Confusion over taxes

May 01, 1992

Let's see if we've got this straight: Starting today, you have to pay sales tax if you buy this newspaper over the counter or through home delivery. But you avoid that sales tax if you purchase this newspaper out of a vending machine, at least until Jan. 1. And you don't pay sales tax if the paper you pick up is distributed for free.

The raft of new products and services now subject to Maryland's percent sales tax illustrates how legislators didn't give much thought to the problems they were creating. It's one thing to raise new revenue through a well-devised updating of the tax code. It's another to simply select a hodge-podge of new tax items without careful planning.

zTC The direct approach to taxation always works best. For instance, the cigarette tax increases today from 16 cents to 36 cents per pack. That's not hard to comprehend. Likewise, the gas tax rises today from 18.5 cents to 23.5 cents per gallon.

But try some of the other new taxable items:

* Food at hospitals is taxed, except when the food charge is included in the room rate. You don't pay tax when your lunch tray arrives, but you are taxed if you buy something off the snack cart.

* Food at colleges will be taxed, unless part of a meal plan. Students not on a meal plan are out of luck. Evading the sales tax at the cafeteria cash registers could become a new college fad.

* Cellular telephones and other mobile telecommunications services are taxed.
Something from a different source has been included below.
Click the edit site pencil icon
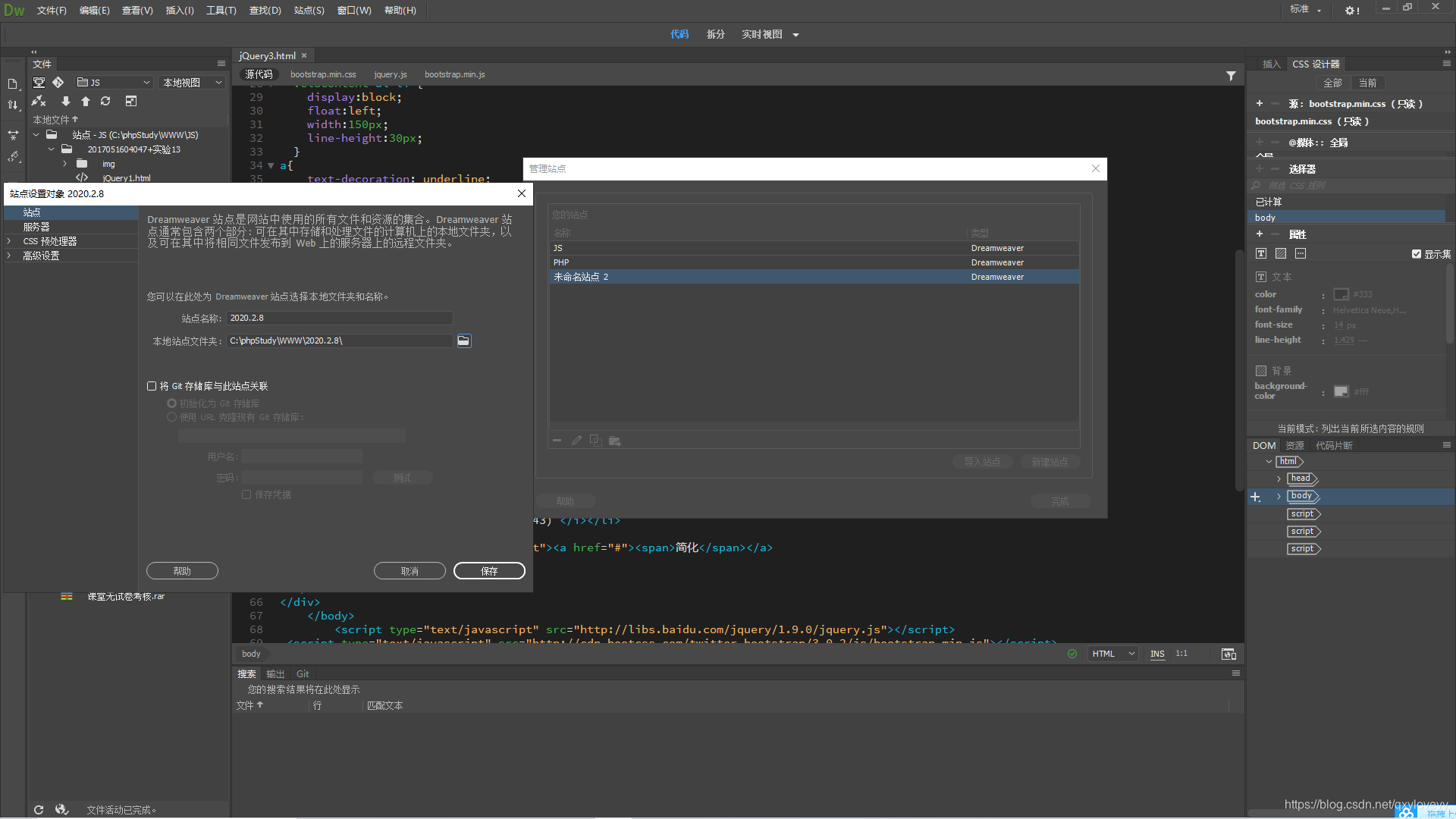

But if you make a long distance call this way, it won't be taxed.

* Customer calling phone services are taxed, but not normal telephone services.

* Pay-per-view television services are taxed, but not if you attend closed-circuit telecasts. If you subscribe to television broadcasts boxing or wrestling, you get clobbered -- a special 10 percent tax and the 5 percent sales tax.

Worse news in on the way. Far-reaching tax changes take effect June 1, July 1 and Jan. 1. Wait till you get a look at the snack foods that will or won't be taxed; the ready-to-eat grocery foods that may or may not be taxed (one ice cream sandwich is taxable; a package of a dozen ice cream sandwiches isn't); the security services being taxed (you're taxed for using a security system but not for installing it), and the commercial cleaning services (carpet-cleaning is taxed; sofa-cleaning isn't).

It's a mess. Thousands of businesses and individuals who must collect the sales tax don't even know they have to do so. The state comptroller's office has no idea how many there may be -- or how to contact them. The General Assembly hurriedly passed a tax package and fled Annapolis. The comptroller's office is left with the chaos and costly paperwork of administering these new taxes.

Over the summer, the situation could prove unmanageable. The General Assembly didn't simplify the tax code or close loopholes. It created new loopholes and added new complexities. No wonder legislators have an image problem. Even when they take action, they manage to gum it up.